Objetivo 1 | Resume en dos oraciones el fragmento sobre la novela Leñador.
Objetivo 2 |
Según el fragmento sobre la novela Leñador, ¿son ciertas estas afirmaciones? Responde sí o no a cada una y cita textualmente las palabras del fragmento que lo deciden.
(a) Mike Wilson es de origen chileno.
(b) En el poema de Parra, el padre lleva al niño por primera vez a conocer el mar.
(c) La novela se publicó por primera vez este año.
Objetivo 3 | Enumera todas las personas que aparecen con su nombre en el fragmento sobre la novela Leñador.

Fragmento de la página |
======
La premisa de la novela concebida por el autor de origen estadounidense radicado en Chile, Mike Wilson —reeditada este año por La Pollera Ediciones—, consiste en la historia de un soldado y exboxeador que huye hacia los bosques de Canadá luego de fracasar en todo, refugiándose entre un grupo de leñadores que lo suman en sus filas.
Por Víctor González Astudillo
Publicado el 18.7.2023
En Se canta al mar de Nicanor Parra, podemos leer como un hombre adulto hace memoria de su infancia, aunque asociándola, más bien, a cierto recuerdo en el litoral, donde su padre lo lleva por primera vez a conocer el mar.
Más allá de la alegoría que alguna vez elaboró Schopenhauer entre un océano furioso y la voluntad, me parece que el poema articula una experiencia sobre lo vasto, donde un ser humano, confrontado a una realidad natural ineludible, se sabe ínfimo, o bien, se sabe otro, un cuerpo totalmente separado del tiempo que gobierna al mundo.
Delante del mar, el niño sabe, de algún modo, que la extensión marítima es tan enorme que incluso le habita en su interior, como si su espíritu también fuera acuático.
Saco a colación este breve poema porque, a mi parecer, lo que se encuentra en disputa a lo largo de las páginas de Leñador (2023), novela escrita por Mike Wilson (1974), posee cualidades similares.
Así como el aprendizaje experiencial promete resultados a partir de la interacción directa con algún sistema o proceso en curso, el protagonista de este libro pareciera ser el producto de un modelo similar, el cual, a partir de un encuentro íntimo con los bosques de Yukón, sufre una transformación progresiva que iremos notando durante la trama.
======
Registros de datos |

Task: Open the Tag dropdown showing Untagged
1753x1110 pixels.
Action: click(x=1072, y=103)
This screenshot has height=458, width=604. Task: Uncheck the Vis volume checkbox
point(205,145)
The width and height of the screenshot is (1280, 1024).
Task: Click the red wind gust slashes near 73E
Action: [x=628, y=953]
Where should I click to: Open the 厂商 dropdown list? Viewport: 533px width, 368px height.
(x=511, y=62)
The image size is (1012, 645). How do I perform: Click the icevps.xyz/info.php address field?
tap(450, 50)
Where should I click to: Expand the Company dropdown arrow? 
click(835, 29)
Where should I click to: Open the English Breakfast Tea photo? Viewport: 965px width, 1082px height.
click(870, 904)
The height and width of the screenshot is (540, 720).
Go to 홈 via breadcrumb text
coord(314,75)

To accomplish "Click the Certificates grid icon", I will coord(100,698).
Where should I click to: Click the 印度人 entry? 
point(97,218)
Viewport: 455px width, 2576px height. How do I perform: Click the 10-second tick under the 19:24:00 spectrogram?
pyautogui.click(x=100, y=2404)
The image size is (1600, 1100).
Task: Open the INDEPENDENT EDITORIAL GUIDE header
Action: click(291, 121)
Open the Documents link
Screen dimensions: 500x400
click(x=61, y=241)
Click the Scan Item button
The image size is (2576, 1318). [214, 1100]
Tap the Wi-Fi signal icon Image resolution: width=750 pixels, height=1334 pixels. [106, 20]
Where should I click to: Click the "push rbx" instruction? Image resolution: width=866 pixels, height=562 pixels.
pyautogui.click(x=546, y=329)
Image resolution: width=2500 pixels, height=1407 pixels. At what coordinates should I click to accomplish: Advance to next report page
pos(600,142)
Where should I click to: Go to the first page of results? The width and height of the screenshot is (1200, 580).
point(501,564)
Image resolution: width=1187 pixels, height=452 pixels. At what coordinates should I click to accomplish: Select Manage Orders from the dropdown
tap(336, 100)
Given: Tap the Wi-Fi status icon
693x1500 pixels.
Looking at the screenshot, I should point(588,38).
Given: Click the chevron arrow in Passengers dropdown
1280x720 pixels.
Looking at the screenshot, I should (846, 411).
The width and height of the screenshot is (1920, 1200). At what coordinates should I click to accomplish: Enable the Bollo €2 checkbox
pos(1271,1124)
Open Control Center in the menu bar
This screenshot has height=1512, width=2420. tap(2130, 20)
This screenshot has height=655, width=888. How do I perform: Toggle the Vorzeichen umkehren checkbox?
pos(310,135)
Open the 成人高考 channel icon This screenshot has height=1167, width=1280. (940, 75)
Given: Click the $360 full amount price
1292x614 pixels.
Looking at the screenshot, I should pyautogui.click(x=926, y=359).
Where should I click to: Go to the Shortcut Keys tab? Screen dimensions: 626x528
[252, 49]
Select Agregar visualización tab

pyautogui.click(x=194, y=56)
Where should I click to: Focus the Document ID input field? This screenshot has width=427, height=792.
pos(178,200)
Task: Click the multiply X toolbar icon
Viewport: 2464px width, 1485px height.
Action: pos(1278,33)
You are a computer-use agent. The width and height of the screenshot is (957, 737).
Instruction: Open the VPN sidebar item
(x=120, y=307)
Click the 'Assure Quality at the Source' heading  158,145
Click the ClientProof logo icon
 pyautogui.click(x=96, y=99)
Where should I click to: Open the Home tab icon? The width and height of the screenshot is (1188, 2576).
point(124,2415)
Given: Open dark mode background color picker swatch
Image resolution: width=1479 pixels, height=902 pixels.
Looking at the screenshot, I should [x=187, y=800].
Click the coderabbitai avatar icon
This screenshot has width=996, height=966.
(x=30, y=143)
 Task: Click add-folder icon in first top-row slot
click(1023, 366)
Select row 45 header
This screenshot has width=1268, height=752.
======
Respuesta correcta 1 | Leñador, novela de Mike Wilson reeditada este año por La Pollera Ediciones, cuenta la historia de un soldado y exboxeador que, tras fracasar en todo, huye a los bosques de Canadá y se refugia entre un grupo de leñadores. El texto la relaciona con el poema Se canta al mar de Nicanor Parra, en el que un hombre adulto recuerda cuando su padre lo llevó a conocer el mar, y señala que el protagonista de la novela sufre una transformación progresiva a partir de su encuentro íntimo con los bosques de Yukón.

Respuesta correcta 2 |
(a) No: "el autor de origen estadounidense radicado en Chile".
(b) Sí: "donde su padre lo lleva por primera vez a conocer el mar".
(c) No: "reeditada este año por La Pollera Ediciones".

Respuesta correcta 3 | Mike Wilson, Víctor González Astudillo, Nicanor Parra y Schopenhauer.